§ Exercise instructions
Copy exactly the lines of the data below that run from the line holding "has height=604, width=800." through the line holding "Viewport: 1568px width, 730px height.", both ends included.

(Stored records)
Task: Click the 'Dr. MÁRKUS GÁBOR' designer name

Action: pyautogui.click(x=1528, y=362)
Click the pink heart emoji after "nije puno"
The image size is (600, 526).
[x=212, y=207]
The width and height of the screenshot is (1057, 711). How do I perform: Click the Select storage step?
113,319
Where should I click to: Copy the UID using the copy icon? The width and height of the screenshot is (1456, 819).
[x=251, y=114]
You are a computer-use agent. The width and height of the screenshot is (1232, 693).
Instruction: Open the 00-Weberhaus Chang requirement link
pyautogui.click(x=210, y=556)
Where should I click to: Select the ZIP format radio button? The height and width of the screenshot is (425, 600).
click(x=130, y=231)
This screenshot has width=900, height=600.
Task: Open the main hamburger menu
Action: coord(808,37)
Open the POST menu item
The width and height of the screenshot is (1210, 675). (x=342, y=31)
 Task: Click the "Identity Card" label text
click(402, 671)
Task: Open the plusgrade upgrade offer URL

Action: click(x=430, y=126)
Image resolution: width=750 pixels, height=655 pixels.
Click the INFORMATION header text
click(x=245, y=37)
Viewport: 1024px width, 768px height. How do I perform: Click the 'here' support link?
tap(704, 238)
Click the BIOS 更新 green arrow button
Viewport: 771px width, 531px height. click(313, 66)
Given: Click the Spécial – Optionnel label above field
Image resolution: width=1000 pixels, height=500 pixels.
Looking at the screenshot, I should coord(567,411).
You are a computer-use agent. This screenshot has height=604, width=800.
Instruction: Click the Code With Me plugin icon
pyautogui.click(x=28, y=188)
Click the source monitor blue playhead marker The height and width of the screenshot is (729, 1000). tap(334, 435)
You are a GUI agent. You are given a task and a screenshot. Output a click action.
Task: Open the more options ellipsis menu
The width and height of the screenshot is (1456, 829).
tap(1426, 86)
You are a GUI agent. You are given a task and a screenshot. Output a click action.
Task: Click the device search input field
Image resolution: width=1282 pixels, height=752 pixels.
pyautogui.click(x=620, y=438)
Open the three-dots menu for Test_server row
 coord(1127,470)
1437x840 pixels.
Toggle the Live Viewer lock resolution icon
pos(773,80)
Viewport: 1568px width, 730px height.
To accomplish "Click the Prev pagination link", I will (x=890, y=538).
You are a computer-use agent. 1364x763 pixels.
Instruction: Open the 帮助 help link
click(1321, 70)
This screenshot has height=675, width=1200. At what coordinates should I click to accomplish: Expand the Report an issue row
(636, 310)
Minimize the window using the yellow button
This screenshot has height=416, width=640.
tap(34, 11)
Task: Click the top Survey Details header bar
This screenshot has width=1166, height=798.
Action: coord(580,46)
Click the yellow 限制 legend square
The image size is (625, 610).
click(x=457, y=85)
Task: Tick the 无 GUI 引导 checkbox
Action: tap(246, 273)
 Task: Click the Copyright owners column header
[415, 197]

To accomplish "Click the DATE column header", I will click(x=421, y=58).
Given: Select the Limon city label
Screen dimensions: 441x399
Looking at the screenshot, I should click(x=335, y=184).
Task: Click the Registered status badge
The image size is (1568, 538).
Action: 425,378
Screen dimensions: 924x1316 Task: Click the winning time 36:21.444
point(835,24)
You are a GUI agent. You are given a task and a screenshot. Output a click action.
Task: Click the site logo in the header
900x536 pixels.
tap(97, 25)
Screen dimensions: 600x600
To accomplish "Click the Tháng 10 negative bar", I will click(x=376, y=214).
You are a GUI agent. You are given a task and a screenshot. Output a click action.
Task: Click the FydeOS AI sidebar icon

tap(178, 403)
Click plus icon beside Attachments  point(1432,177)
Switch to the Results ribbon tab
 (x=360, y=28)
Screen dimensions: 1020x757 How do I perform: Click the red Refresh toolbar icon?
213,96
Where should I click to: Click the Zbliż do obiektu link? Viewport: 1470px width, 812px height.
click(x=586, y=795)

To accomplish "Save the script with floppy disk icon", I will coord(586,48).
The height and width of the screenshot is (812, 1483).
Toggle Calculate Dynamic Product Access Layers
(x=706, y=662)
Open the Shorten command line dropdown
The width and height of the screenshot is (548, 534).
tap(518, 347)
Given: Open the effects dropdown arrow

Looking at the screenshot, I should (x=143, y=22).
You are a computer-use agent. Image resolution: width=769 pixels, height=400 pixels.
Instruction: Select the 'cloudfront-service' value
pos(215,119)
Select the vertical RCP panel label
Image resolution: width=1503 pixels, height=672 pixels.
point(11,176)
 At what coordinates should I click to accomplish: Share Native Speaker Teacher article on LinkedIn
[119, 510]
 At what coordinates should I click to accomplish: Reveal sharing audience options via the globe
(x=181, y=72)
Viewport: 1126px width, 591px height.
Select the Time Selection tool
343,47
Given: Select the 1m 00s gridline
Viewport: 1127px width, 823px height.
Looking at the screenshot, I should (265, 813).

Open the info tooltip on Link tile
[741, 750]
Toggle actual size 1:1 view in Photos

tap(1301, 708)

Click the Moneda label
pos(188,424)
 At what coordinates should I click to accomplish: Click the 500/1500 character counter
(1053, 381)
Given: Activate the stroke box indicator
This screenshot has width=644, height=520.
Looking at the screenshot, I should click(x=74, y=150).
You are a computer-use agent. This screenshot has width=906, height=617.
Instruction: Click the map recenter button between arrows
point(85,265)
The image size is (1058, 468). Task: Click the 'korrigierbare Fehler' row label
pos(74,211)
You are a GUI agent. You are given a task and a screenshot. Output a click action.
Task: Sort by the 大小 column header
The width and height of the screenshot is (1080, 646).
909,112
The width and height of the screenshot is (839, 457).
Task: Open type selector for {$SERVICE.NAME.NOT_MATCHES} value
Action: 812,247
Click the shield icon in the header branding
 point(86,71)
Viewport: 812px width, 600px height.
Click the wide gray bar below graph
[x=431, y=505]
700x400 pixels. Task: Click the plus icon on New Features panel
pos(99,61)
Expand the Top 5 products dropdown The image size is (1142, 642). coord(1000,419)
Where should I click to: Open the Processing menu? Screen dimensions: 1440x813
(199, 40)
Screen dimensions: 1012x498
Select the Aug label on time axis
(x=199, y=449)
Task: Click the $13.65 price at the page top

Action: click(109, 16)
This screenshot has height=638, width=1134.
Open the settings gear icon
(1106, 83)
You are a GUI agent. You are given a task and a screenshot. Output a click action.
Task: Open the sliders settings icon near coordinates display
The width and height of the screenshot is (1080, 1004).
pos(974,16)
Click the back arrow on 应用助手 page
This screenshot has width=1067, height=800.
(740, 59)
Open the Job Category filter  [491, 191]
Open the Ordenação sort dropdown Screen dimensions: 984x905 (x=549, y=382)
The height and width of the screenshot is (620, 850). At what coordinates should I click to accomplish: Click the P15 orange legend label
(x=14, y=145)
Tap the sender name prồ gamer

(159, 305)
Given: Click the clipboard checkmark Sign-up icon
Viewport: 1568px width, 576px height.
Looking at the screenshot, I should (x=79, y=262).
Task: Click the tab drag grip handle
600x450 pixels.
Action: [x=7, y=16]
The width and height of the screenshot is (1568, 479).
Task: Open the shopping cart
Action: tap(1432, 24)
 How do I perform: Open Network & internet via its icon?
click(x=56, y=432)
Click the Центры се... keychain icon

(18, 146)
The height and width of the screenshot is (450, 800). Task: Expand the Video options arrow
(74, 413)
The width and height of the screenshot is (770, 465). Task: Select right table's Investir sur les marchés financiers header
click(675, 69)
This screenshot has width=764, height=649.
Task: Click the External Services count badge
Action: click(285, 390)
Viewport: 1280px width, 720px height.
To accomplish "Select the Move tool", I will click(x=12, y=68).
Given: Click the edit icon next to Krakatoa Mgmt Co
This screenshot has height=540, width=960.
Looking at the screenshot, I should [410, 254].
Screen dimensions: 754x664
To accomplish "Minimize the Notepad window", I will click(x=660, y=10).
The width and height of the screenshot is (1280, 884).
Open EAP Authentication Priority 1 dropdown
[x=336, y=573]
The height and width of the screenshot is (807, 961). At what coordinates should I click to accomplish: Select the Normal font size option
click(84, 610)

§ Response for this exercise
You are a computer-use agent. This screenshot has height=604, width=800.
Instruction: Click the Code With Me plugin icon
pyautogui.click(x=28, y=188)
Click the source monitor blue playhead marker The height and width of the screenshot is (729, 1000). tap(334, 435)
You are a GUI agent. You are given a task and a screenshot. Output a click action.
Task: Open the more options ellipsis menu
The width and height of the screenshot is (1456, 829).
tap(1426, 86)
You are a GUI agent. You are given a task and a screenshot. Output a click action.
Task: Click the device search input field
Image resolution: width=1282 pixels, height=752 pixels.
pyautogui.click(x=620, y=438)
Open the three-dots menu for Test_server row
 coord(1127,470)
1437x840 pixels.
Toggle the Live Viewer lock resolution icon
pos(773,80)
Viewport: 1568px width, 730px height.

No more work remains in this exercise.